Morton, John, American Journalism Review


Denver's JOA allowing both papers to publish in the morning may ensure the health of each.

Finally the nation may get a joint operating agreement between two newspapers that will honor fully from the beginning the intent of the Newspaper Preservation Act of 1970 and assure readers in Denver continued editorial competition.

The reason for this assertion is that both the Denver Post and the Denver Rocky Mountain News will continue to publish in the morning, meaning that neither newspaper will suffer from a sure death sentence by being forced into afternoon publication.

At one time or another 28 cities had joint operating agreements. Only 13 remain, and the cause for the reduction in almost every instance was the continuing decline of an afternoon paper

Of the existing agreements, only in Seattle do the partners--the Times and the Post-Intelligencer--both publish in the morning, and only since March. When Seattle's JOA began in 1983, the Times remained an afternoon paper. Its owners, starting to feel the negative effects of the afternoon syndrome (chiefly traffic congestion hampering delivery), renegotiated the JOA to move to the morning--at considerable cost to the Times' profits.

In many other JOA cities, combining business and production operations to cut costs while maintaining competitive news operations only delayed the inevitable. The morning paper grew; the afternoon paper shrank. Of course, when many of these JOAs were created, from the 1930s through the 1960s, newspaper owners had no idea that evening newspapers in big cities would become endangered species.

By the 1970s the effects of the afternoon syndrome had become apparent, but still JOAs formed in seven cities from the mid-1970s through 1990 placed one paper in the morning and the other in the afternoon. If history continues to disfavor afternoon publication, at some point the JOAs in these markets, too, will wind up publishing just a morning paper.

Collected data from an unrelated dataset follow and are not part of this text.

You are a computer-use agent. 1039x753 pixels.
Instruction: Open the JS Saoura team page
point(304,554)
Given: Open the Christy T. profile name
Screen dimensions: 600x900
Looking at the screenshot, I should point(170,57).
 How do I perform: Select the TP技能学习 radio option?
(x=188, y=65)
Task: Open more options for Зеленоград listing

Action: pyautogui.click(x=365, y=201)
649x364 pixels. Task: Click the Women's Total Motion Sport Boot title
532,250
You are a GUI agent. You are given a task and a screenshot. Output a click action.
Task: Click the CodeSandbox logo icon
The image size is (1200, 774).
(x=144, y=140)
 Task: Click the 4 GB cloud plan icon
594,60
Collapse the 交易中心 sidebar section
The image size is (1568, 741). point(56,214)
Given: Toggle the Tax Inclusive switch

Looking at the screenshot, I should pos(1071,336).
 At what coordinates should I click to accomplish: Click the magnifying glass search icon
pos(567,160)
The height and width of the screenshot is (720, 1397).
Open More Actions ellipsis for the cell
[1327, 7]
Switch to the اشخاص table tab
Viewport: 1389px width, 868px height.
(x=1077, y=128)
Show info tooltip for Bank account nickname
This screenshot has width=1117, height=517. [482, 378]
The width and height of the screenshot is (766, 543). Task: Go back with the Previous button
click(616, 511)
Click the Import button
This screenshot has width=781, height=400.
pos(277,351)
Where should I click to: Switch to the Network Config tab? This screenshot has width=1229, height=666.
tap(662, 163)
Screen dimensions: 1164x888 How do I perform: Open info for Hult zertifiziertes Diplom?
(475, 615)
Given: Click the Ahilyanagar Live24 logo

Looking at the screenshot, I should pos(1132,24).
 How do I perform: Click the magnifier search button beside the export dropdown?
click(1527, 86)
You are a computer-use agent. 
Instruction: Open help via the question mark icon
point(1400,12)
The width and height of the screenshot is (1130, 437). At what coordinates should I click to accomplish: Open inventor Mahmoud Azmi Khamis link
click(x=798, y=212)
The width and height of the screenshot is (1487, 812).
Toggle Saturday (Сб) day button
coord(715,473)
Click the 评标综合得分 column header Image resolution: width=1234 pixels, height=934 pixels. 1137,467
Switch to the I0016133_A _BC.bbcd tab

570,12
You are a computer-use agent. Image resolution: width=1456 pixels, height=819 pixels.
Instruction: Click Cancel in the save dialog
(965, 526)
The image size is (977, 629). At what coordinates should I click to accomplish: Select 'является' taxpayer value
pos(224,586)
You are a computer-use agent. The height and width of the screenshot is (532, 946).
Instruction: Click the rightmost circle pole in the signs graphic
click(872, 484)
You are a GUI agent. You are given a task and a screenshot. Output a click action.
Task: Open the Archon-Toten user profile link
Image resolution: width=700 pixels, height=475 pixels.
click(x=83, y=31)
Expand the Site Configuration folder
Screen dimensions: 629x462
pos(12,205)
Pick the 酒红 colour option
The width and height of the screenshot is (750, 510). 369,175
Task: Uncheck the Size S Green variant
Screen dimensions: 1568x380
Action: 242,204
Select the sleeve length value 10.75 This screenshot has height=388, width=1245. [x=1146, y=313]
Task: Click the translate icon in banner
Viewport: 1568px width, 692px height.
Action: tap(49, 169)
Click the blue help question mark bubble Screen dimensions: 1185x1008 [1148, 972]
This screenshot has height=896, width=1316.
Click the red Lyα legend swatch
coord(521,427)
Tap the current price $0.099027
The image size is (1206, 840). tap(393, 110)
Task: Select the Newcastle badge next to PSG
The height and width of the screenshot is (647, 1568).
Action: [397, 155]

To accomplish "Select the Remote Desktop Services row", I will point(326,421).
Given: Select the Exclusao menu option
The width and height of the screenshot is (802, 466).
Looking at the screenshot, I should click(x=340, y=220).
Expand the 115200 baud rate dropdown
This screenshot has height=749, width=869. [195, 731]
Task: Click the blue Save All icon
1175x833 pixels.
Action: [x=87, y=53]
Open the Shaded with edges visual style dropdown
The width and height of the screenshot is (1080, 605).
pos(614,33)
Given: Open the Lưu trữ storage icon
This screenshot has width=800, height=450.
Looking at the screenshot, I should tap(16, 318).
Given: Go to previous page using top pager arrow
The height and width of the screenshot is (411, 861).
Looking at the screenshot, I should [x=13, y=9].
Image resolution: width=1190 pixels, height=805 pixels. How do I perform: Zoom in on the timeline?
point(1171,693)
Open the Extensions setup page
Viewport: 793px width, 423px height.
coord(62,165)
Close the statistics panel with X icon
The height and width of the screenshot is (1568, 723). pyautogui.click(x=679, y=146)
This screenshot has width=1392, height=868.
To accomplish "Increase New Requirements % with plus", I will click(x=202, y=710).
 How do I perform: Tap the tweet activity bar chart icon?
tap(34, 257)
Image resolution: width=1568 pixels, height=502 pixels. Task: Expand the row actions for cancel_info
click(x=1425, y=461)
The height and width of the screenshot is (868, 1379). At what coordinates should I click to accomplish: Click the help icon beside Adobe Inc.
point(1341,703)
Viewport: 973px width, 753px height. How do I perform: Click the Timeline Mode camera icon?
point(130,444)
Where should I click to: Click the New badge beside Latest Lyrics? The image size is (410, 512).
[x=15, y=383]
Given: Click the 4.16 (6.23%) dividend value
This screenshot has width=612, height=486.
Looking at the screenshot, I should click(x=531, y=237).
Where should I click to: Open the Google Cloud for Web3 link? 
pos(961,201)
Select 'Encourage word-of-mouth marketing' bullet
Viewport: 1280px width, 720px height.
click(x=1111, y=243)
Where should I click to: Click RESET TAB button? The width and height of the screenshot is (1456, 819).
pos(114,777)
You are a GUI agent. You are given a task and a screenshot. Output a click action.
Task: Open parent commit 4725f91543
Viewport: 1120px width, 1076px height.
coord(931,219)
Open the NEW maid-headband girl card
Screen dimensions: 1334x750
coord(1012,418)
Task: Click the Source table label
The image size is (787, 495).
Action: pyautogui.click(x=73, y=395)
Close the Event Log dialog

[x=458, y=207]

It is no accident that the four most recent joint operating agreements have initial terms lasting 50 to 100 years, rather than the previously common 25. (The Denver agreement is for 50.) In effect, these long-term contracts assure the owner of the struggling paper a continuing share of profits from the successful paper.

Before Denver can get a JOA, of course, the U.S. Justice Department must approve the arrangement. The Preservation Act requires at least one of the two papers wanting a JOA to prove that, without help from a corporate parent, it is in probable danger of financial failure. …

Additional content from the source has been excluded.